Putin’s Russia bears many similarities, with oligarchs permitted to make vast fortunes only as tools of the regime. In conversation, Zitelmann explains that in 2003 Putin arrested and expropriated Mikhail Khodorkovsky, the richest but least compliant of the oligarchs, in order to intimidate the rest.
Under Putin, Russia’s crony capitalism morphed into a kleptocracy. A kleptocracy is not only more brutal and corrupt but far less efficient than a free market system. As Khodorkovsky (now leading an anti-war committee of Russians in exile) puts it: “Putin is incapable of winning this war simply because Russia under his leadership fell below 10 per cent of the European economy.”
Another myth Zitelmann debunks is that capitalism causes wars
Another myth Zitelmann debunks is that capitalism causes wars. If anything, the opposite is true: capitalism abhors conflict and peace facilitates capitalism. Yes, markets have cyclical fluctuations, but most economic crises are triggered by state intervention, usually driven by political imperatives. Similarly, Zitelmann disposes of the myth that capitalism allows the rich to dominate politics. The antidote to tycoons who try to buy influence is less government, not more.
Having refuted many other anti-capitalist myths, including such idées fixes as the notion that capitalism promotes greed and selfishness, or inequality and monopolies, Zitelmann briefly examines socialism. He focuses particularly on Cambodia under the Khmer Rouge, which in four years wiped out up to a quarter of the country’s population amid unimaginable suffering. Yet its planned economy was the work of Paris-educated intellectuals. The Venezuela of Hugo Chavez provides a more recent cautionary tale.
However, it is capitalism, not socialism, that gets a bad press. Zitelmann has commissioned public opinion surveys on attitudes to capitalism in many countries, at his own (considerable) expense. Here he focuses mainly on the USA and Britain. Americans see capitalism positively, but even they regard it as a rich man’s game. Women are slightly more sceptical than men, and the young are especially critical.

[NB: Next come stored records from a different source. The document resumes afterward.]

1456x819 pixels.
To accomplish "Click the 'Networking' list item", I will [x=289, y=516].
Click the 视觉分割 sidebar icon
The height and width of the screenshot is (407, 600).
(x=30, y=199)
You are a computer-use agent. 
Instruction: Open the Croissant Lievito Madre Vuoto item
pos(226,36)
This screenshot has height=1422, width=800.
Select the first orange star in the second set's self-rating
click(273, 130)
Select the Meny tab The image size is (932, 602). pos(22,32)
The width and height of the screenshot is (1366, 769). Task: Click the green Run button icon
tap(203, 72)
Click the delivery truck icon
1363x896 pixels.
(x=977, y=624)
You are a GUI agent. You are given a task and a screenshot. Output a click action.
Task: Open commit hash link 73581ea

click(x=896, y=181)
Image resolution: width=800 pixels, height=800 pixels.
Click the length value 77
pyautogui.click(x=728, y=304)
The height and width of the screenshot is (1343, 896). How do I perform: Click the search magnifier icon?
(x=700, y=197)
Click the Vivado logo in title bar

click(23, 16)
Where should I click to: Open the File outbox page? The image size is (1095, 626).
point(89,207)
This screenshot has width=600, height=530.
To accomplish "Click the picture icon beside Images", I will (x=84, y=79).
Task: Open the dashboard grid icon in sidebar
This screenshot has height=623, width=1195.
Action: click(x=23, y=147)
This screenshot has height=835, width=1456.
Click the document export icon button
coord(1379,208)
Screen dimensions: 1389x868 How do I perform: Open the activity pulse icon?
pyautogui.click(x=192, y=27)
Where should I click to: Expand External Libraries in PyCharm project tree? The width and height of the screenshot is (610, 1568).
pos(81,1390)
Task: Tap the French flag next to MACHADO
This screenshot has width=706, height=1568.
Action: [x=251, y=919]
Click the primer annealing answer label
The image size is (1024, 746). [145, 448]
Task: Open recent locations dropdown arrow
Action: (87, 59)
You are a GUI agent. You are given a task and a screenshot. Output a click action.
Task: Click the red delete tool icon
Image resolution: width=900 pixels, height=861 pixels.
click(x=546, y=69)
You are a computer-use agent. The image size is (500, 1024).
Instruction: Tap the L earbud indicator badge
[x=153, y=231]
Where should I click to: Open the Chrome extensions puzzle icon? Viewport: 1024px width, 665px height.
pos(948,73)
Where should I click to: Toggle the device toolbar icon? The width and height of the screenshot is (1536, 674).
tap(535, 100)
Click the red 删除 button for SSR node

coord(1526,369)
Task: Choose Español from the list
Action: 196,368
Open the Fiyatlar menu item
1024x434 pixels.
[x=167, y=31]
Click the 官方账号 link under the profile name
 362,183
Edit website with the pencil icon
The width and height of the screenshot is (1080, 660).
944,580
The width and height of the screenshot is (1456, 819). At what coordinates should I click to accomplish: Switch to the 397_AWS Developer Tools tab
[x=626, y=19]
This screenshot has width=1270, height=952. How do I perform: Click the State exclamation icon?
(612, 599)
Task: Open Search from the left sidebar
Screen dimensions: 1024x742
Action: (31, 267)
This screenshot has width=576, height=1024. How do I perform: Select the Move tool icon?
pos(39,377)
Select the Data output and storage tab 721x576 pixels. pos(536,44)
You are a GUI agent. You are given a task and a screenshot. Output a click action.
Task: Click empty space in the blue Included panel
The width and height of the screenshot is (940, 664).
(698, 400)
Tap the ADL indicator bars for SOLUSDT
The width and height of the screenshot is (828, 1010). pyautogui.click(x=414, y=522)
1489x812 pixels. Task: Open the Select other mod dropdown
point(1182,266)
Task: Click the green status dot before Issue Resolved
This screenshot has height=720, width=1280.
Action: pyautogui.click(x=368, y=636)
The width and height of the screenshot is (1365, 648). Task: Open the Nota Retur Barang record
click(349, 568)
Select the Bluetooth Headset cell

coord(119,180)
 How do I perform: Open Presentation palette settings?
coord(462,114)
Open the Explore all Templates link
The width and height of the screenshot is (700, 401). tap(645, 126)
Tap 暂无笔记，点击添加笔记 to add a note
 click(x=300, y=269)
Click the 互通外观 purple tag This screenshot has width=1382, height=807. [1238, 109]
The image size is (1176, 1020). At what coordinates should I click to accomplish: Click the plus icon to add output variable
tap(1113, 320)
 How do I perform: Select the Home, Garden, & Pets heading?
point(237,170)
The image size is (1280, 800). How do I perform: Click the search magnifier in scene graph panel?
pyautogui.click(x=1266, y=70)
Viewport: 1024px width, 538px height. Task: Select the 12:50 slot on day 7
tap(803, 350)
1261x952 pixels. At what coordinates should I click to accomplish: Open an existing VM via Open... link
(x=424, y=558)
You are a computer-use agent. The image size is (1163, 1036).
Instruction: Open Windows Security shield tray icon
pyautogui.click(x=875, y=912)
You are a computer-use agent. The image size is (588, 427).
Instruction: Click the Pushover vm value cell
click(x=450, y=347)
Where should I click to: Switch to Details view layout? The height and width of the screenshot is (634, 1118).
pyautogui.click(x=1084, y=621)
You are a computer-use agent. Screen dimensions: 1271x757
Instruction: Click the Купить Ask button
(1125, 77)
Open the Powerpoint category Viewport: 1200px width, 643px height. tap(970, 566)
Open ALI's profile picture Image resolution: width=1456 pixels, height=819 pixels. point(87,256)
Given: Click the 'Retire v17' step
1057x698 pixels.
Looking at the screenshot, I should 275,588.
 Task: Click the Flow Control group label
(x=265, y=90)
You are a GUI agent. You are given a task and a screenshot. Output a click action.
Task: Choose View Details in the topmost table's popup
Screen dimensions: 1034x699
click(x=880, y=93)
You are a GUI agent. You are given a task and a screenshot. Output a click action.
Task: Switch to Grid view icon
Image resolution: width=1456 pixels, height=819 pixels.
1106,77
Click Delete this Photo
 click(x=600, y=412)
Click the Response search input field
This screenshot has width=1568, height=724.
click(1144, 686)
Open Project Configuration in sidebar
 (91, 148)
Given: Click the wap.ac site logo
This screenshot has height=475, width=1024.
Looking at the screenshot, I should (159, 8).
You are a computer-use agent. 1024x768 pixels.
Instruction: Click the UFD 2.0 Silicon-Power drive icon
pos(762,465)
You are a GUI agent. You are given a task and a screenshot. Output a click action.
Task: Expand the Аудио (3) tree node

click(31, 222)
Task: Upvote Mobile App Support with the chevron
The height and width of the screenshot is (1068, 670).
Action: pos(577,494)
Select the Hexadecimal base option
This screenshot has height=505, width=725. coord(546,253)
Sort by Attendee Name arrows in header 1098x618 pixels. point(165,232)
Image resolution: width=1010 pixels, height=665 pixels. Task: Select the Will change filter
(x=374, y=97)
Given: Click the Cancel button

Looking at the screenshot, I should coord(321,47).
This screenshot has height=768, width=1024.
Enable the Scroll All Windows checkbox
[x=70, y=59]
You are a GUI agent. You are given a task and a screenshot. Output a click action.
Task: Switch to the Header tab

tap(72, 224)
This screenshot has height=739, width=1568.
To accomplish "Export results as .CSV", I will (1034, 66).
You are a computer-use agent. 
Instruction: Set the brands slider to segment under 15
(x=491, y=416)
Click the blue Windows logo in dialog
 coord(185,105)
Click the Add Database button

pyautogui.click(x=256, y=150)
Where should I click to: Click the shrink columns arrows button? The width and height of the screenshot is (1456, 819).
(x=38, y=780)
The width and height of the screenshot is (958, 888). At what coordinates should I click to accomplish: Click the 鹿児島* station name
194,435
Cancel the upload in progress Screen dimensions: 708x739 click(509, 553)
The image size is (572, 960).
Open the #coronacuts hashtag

The British, unsurprisingly, are somewhat less comfortable with the free market. Compared to Americans, their ambivalence is less influenced by age, education or income than by politics. While 86 per cent of far-Left Britons associate capitalism with environmental degradation, even on the moderate Right 56 per cent do so too.
Nearly three-quarters of Britons associate capitalism with greed; 69 per cent with corruption. Almost half of British anti-capitalists on both Left and Right see politicians as powerless puppets. They are thus much more likely to believe in conspiracy theories than pro-capitalists.
Compared to most other Europeans, the British are remarkably free of resentment towards the rich. Yet we are just as suspicious of capitalism as the French or Germans. Of 21 nations surveyed, just five — Poland, the United States, the Czech Republic, Japan and South Korea — see capitalism positively.
The author asked me: “Who is the British Rainer Zitelmann?” I fear there is no good answer. Three decades after Margaret Thatcher, the British not only lack politicians capable of making the case for capitalism, but intellectuals too. The land that gave birth to modern capitalism still needs a historian from Berlin to teach us why we need it.